Rewrite the records from the line containing "You are a computer-use" through the line containing "Action: [352, 402]", replacing "POP" with "IMAP" and keeping all else unchanged. Leave the pictures out of your answer.

++++ Data ++++

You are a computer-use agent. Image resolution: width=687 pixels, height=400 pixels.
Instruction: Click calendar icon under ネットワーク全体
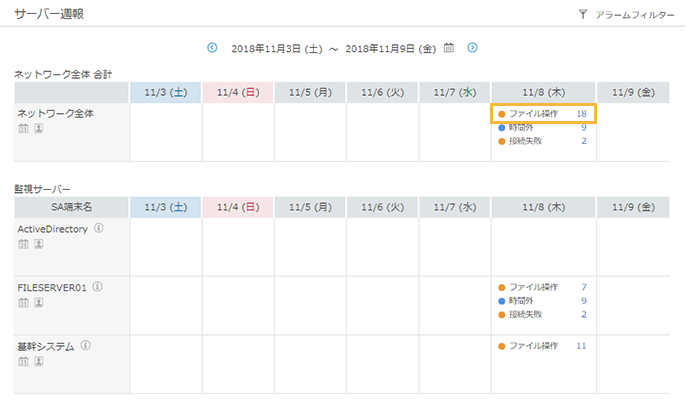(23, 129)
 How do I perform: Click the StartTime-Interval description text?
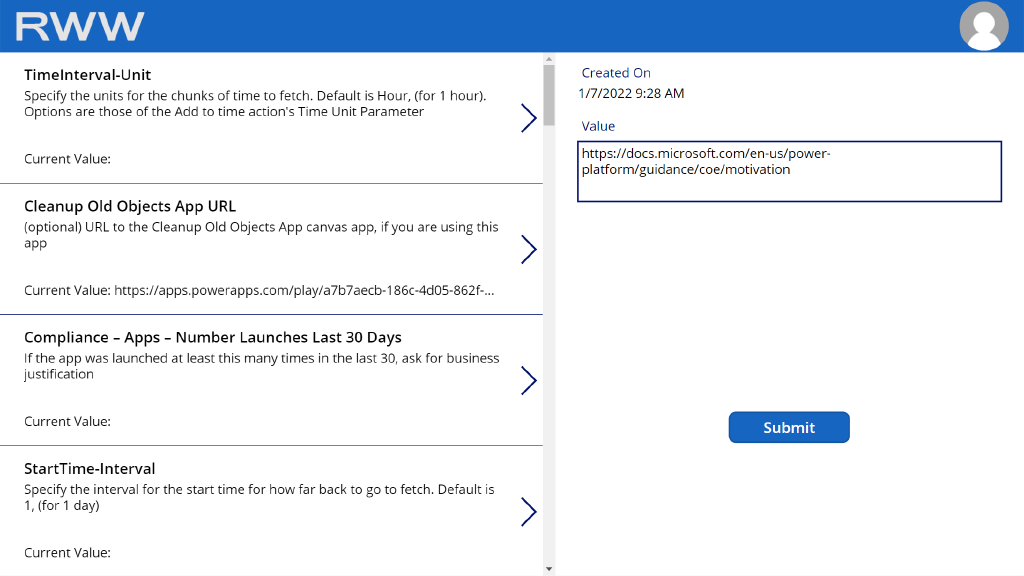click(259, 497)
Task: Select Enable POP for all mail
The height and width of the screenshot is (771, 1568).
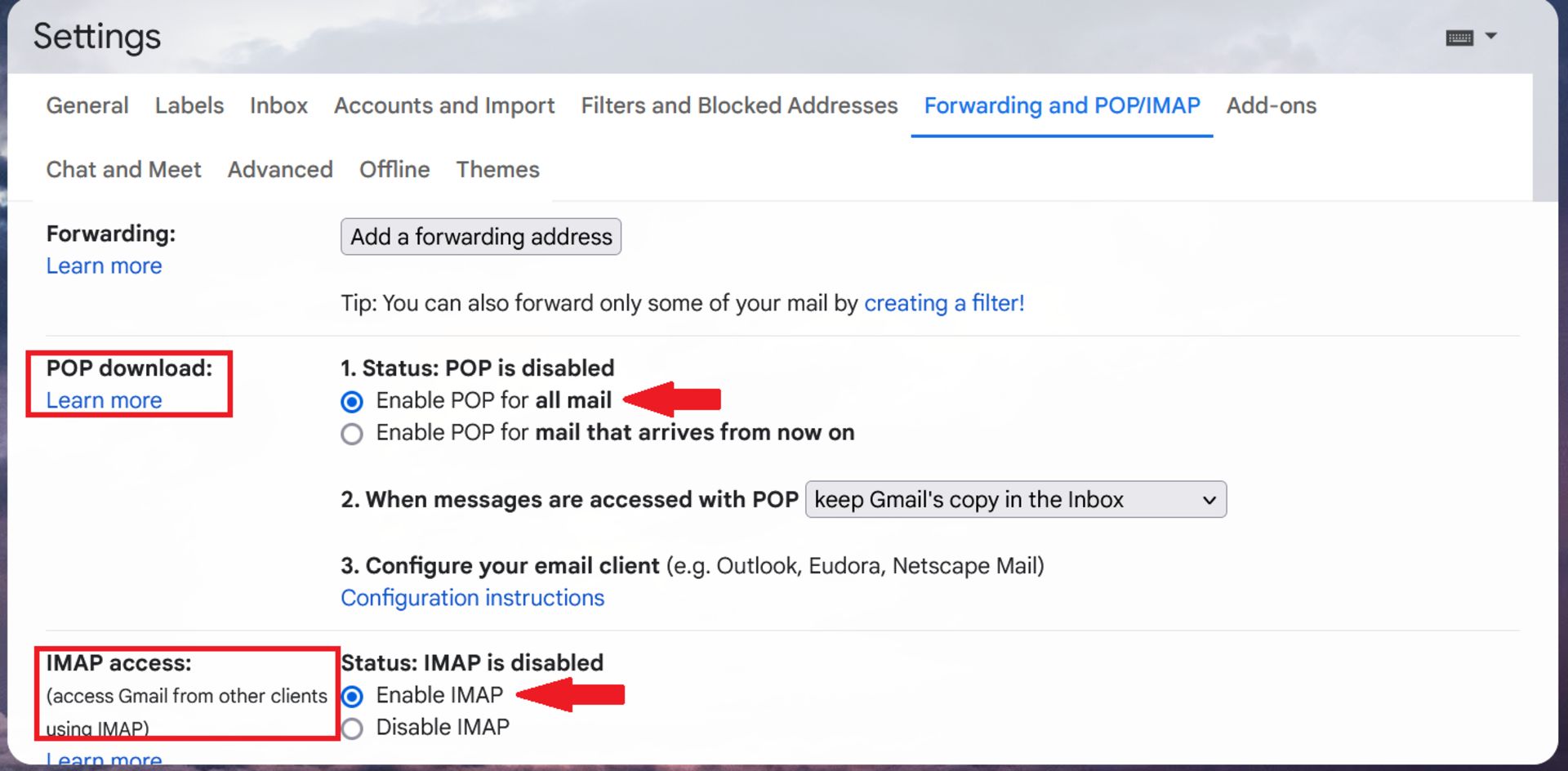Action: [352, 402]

++++
++++ Data ++++

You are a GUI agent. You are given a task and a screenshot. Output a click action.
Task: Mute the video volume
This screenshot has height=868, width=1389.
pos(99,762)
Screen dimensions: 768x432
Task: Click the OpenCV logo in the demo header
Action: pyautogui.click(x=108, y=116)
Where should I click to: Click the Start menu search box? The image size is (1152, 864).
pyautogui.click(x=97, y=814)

++++
++++ Data ++++

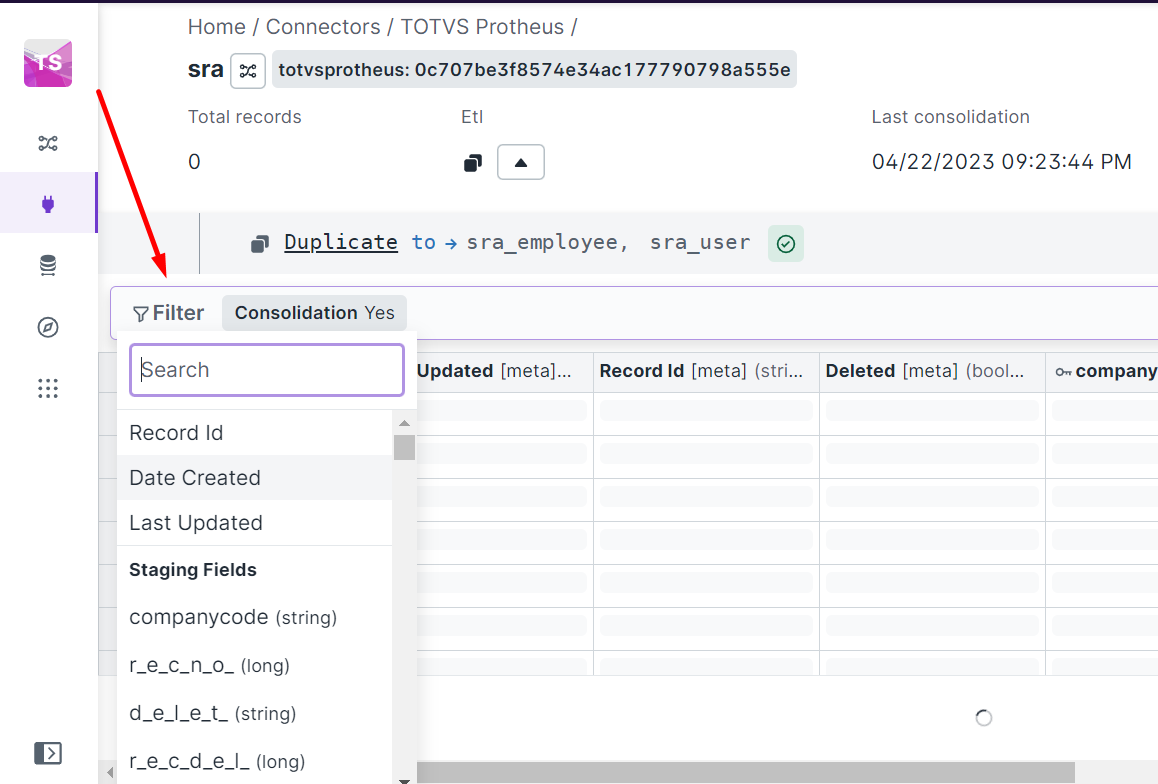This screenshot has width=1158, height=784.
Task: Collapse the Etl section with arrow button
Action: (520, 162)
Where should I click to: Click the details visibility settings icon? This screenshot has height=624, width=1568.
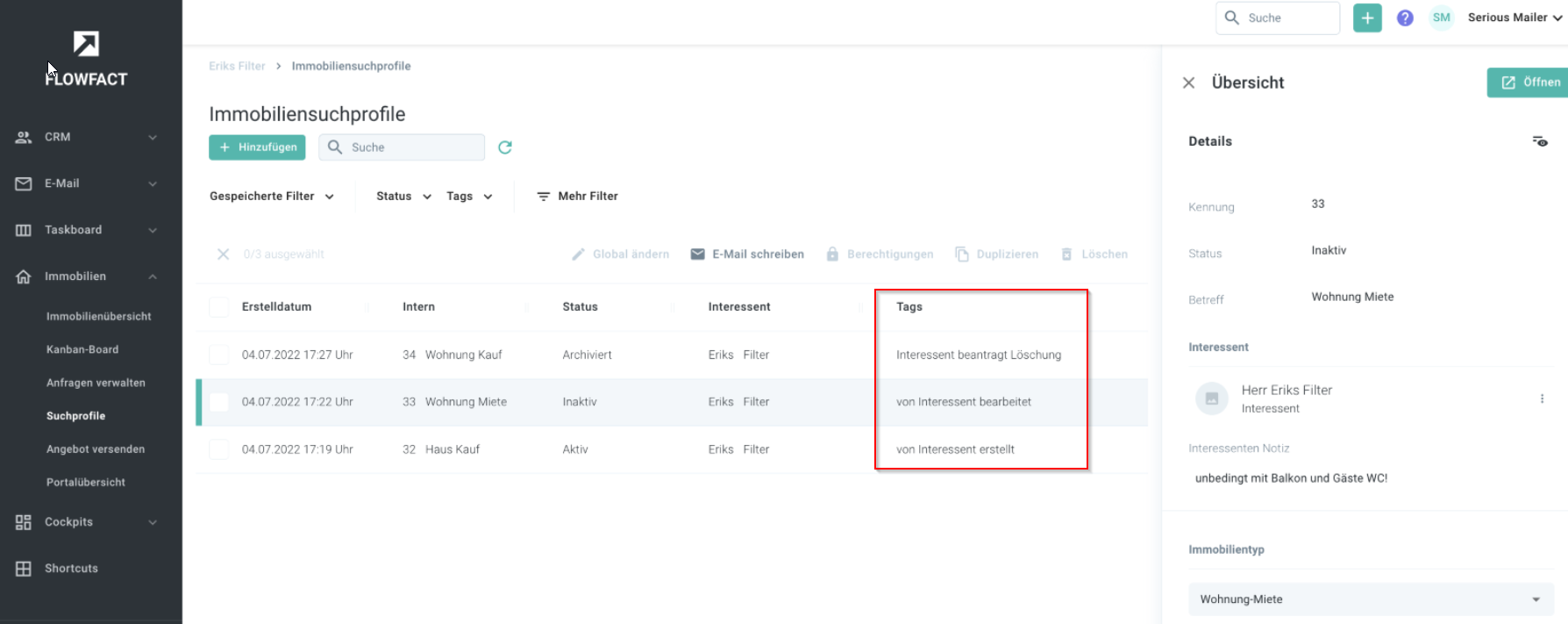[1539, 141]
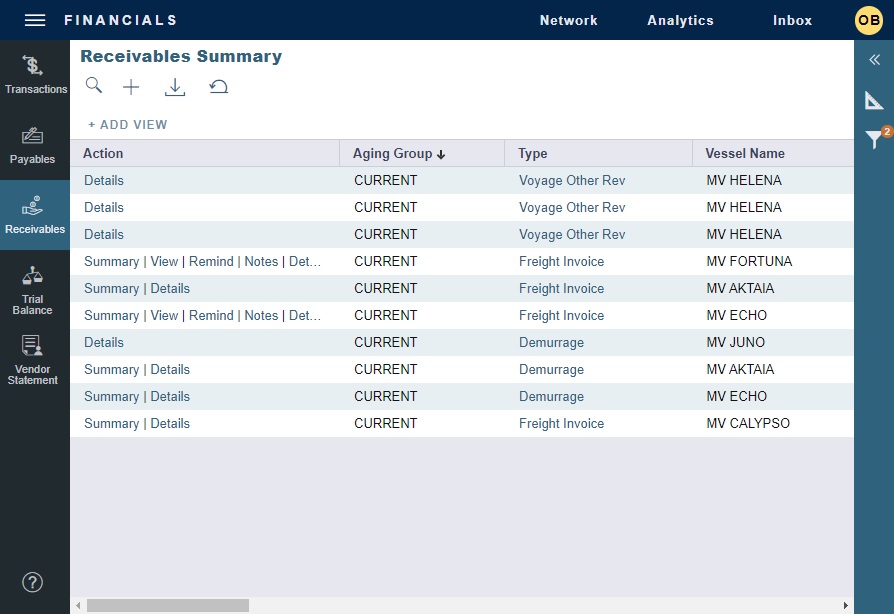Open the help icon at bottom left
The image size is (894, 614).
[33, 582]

++++

## [Answer to the exercise]
You are a computer-use agent. Image resolution: width=687 pixels, height=400 pixels.
Instruction: Click calendar icon under ネットワーク全体
(23, 129)
 How do I perform: Click the StartTime-Interval description text?
click(259, 497)
Task: Select Enable IMAP for all mail
The height and width of the screenshot is (771, 1568).
Action: [352, 402]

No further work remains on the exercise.